(Righe di dati di puntamento)
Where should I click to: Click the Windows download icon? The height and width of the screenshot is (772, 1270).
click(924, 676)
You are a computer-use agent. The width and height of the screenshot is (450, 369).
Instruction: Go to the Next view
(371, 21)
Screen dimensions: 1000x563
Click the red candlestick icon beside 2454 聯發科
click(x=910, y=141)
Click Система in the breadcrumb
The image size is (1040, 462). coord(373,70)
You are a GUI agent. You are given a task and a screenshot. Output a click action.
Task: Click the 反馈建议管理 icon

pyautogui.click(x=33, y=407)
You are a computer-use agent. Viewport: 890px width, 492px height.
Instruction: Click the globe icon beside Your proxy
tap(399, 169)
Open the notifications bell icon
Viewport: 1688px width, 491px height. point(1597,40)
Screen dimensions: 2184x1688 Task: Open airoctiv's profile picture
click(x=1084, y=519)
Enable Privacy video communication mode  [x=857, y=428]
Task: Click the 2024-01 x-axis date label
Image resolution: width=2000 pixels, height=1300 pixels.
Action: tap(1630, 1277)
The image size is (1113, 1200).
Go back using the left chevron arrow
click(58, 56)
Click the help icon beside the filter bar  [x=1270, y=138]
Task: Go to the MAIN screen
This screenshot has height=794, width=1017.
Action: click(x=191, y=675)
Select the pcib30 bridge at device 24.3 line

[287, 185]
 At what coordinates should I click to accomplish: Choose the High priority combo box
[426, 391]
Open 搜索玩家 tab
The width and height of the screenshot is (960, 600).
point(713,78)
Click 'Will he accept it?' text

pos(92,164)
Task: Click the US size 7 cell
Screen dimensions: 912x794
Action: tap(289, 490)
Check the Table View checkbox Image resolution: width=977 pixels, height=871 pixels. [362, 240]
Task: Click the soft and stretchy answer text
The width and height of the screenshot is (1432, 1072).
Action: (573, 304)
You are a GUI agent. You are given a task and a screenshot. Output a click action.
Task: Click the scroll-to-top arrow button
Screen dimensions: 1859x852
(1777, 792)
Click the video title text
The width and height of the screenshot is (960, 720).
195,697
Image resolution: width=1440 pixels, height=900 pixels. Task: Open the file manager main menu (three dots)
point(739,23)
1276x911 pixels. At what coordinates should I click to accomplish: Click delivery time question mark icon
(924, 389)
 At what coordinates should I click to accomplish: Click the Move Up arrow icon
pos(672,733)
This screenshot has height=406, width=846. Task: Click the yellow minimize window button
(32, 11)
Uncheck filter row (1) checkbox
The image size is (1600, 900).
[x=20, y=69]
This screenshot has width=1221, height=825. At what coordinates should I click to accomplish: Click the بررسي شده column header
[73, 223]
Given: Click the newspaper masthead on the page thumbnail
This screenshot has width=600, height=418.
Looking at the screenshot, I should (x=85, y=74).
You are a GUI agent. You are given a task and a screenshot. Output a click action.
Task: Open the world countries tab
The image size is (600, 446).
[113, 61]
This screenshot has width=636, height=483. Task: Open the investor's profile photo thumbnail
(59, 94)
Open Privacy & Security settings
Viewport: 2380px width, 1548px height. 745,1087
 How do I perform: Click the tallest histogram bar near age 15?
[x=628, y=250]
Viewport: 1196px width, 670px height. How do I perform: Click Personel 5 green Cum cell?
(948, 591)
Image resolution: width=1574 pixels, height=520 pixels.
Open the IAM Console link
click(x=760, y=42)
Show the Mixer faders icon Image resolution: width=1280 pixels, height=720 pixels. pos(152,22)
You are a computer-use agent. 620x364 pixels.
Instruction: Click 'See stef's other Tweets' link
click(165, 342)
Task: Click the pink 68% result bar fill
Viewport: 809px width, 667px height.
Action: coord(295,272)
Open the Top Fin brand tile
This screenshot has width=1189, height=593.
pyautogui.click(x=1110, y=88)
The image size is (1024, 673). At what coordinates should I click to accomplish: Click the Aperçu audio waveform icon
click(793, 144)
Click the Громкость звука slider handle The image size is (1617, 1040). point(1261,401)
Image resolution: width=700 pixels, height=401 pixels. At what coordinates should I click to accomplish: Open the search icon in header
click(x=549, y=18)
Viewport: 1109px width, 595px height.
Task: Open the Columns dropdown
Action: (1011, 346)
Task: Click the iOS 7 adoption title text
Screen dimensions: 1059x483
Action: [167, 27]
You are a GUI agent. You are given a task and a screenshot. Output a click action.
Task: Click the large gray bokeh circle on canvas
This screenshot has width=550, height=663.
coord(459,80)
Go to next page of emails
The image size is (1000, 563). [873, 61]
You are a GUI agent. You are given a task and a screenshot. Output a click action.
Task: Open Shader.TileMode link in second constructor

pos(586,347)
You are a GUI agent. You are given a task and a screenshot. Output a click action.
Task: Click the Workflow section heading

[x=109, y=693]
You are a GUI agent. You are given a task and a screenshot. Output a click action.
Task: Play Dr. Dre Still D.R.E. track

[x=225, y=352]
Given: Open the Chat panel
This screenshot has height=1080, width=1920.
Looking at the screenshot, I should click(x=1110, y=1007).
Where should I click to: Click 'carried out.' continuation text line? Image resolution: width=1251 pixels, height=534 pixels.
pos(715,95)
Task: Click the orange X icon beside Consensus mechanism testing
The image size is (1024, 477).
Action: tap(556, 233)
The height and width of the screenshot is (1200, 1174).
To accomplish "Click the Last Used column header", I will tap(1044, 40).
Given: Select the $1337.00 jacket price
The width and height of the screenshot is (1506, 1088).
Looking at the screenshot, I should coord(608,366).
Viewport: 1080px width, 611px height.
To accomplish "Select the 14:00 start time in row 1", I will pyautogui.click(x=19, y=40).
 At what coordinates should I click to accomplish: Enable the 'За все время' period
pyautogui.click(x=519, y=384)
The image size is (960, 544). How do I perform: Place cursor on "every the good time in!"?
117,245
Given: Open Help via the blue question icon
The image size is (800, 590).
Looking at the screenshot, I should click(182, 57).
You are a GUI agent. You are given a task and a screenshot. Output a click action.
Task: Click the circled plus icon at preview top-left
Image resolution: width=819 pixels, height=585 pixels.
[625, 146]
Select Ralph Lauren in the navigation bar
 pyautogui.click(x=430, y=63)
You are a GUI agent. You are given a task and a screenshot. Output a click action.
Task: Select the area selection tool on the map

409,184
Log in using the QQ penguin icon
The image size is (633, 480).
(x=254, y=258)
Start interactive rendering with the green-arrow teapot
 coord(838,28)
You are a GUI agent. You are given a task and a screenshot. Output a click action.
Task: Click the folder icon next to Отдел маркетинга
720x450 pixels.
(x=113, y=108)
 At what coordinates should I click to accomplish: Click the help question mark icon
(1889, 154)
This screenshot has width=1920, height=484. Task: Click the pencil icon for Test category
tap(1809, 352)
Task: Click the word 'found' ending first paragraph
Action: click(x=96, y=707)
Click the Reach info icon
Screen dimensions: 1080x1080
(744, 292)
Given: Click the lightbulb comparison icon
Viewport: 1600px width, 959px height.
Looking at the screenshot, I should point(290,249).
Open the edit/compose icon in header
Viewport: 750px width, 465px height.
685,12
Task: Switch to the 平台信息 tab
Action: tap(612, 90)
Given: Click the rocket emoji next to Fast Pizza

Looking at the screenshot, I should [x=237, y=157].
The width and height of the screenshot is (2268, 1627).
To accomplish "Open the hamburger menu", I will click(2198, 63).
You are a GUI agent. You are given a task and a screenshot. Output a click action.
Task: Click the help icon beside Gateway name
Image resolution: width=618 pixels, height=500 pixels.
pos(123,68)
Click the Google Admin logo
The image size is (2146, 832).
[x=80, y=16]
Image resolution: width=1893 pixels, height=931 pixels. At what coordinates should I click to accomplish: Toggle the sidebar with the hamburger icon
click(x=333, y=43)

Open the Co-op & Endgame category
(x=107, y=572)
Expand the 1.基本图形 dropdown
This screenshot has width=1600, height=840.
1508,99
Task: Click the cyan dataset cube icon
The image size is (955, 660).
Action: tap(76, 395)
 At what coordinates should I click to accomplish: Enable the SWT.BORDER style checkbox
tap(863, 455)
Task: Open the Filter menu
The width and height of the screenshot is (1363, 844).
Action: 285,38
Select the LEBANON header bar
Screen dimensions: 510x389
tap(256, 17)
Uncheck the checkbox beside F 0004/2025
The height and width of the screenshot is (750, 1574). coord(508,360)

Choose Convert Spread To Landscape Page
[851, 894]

• **Obiettivo dell'esercizio**: Trasforma in un elenco numerato, per favore, le righe delle voci comprese tra quella che contiene "The image size is (1024, 673)." e quella che contiene "Click the Громкость", estremi inclusi, tralasciando le righe vuote.

• **Risultato dell'esercizio**:
1. The image size is (1024, 673). At what coordinates should I click to accomplish: Click the Aperçu audio waveform icon
2. click(793, 144)
3. Click the Громкость звука slider handle The image size is (1617, 1040). point(1261,401)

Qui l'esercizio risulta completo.